Allumina… ma quanto mi costi!

L’allumina sta mettendo sotto pressione tutti i prodotti a valle. La speranza per chi opera sul mercato dell’alluminio è che la situazione si stabilizza al più presto.

Sono ormai anni, se non decenni, che il prezzo dell’allumina viene approssimativamente considerato come un terzo del prezzo dell’alluminio primario.

Un rapporto sancito da accordi di forniture a lungo termine con i produttori di allumina che, a loro volta, subiscono gli alti e i bassi del prezzo dell’alluminio. Tra l’altro, anche il costo dell’energia degli smelter era spesso legato al prezzo del primario, a protezione degli smelter da una divergenza tra i costi di produzione e i prezzi di mercato. In questo modo, l’investimento a lungo termine nella fusione di alluminio era molto più interessante anche per tutta la comunità finanziaria.

Vendere a prezzi fluttuanti

Questo stato delle cose risale all’inizio del decennio, quando AlcoaRio Tinto e altri big del settore decisero di vendere la propria produzione a prezzi fluttuanti. Secondo Aluminium Insider, Alcoa prezza il 95% circa delle sue vendite di allumina basandosi su un indice o sul mercato spot dell’alluminio.

Va considerato che i fornitori di bauxite e di allumina seguono dinamiche diverse rispetto agli smelter di alluminio. Infatti, nel caso di quest’ultimi, esistono vari produttori e numerosi impianti che, se singolarmente interrompono la produzione e la fornitura di alluminio, non riescono a mettere in crisi tutto il mercato.

Ma per l’alluminia le cose stanno diversamente. Ecco perchè, quando le sanzioni statunitensi contro Oleg Deripaska colpiscono la Rusal, il più grande produttore di alluminio al mondo al di fuori dalla Cina e un importante fornitore di allumina per gli smelter di tutto il mondo, il mercato è andato in tilt. Per la cronaca, la Rusal produce 2,3 milioni di tonnellate di allumina che vende a terzi.

Prezzi alle stelle e smelter sotto pressione

Ma non basta… anche la chiusura forzata per motivi ambientali, pur temporanea, della raffineria Alunorte della Hydro in Brasile, ha esacerbato gli animi degli operatori. La Alunorte è la più grande raffineria di allumina al mondo, con una produzione di quasi 6 milioni di tonnellate all’anno. Secondo Aluminium Insider, l’interruzione riguarda quasi un quarto di milione di tonnellate al mese.

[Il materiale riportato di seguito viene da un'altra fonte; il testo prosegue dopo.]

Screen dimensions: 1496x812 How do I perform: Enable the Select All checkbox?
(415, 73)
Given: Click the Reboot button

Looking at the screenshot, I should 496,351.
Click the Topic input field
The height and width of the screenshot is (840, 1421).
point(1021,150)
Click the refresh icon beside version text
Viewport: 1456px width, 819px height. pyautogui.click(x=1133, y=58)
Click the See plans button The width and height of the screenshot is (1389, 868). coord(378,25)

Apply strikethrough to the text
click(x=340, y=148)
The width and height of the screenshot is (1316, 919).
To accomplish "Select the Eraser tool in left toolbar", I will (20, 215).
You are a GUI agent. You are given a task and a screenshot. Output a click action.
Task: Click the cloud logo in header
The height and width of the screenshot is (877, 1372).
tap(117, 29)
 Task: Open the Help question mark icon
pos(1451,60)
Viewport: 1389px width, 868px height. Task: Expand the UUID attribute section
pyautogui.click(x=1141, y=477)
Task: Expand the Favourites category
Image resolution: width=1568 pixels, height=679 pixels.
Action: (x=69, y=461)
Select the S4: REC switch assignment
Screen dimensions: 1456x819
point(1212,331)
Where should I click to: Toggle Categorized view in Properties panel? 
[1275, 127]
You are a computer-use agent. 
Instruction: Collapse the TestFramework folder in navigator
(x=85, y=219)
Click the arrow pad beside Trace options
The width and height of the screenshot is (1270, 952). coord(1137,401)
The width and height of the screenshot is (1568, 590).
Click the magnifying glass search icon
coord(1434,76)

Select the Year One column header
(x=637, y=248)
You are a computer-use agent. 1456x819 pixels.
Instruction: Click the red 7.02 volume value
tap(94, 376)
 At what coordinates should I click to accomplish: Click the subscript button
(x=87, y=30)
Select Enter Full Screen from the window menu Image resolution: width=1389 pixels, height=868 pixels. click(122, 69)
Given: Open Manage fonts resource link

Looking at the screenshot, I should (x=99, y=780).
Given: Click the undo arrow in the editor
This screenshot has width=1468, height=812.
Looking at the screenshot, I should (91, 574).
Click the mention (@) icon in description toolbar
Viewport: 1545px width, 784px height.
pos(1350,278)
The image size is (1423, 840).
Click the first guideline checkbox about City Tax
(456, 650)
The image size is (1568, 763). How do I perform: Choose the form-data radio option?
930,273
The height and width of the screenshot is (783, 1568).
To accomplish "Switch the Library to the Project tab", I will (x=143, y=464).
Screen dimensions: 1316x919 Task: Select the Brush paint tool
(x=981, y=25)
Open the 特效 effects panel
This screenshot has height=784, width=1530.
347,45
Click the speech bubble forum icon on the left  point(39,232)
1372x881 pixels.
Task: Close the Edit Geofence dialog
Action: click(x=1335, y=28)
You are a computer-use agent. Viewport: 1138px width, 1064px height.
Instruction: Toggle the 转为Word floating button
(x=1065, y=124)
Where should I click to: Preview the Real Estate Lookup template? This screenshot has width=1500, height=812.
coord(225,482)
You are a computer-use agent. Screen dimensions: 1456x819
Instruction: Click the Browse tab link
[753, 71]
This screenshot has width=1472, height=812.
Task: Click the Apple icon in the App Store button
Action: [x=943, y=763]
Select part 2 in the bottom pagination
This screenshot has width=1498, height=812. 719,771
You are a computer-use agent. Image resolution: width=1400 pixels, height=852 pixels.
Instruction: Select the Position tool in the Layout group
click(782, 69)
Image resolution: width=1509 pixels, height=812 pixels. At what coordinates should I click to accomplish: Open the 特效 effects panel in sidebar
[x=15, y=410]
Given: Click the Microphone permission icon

Tutte queste ragioni hanno fatto raggiungere all’allumina 800 dollari a tonnellata, un livello che ha messo sotto pressione tutti gli smelter non integrati verticalmente, costretti a pagare questi prezzi, sempre che fosse possibile reperire materiale. A 800 dollari a tonnellata, lo storico rapporto di un terzo tra allumina e primario, è saltato. Come noto, servono due tonnellate di allumina per produrre una tonnellata di alluminio, cosa che porta i costi a due terzi del prezzo finale dell’alluminio.

Recentemente, i prezzi dell’allumina si sono ridimensionati ma non sono ancora in linea con le tendenze storiche. Ecco perchè i consumatori hanno visto aumentare i premi di pani e billette. Tuttavia, vista la forte domanda di prodotti a valle, i premi sono destinati a rimanere elevati per il resto dell’anno.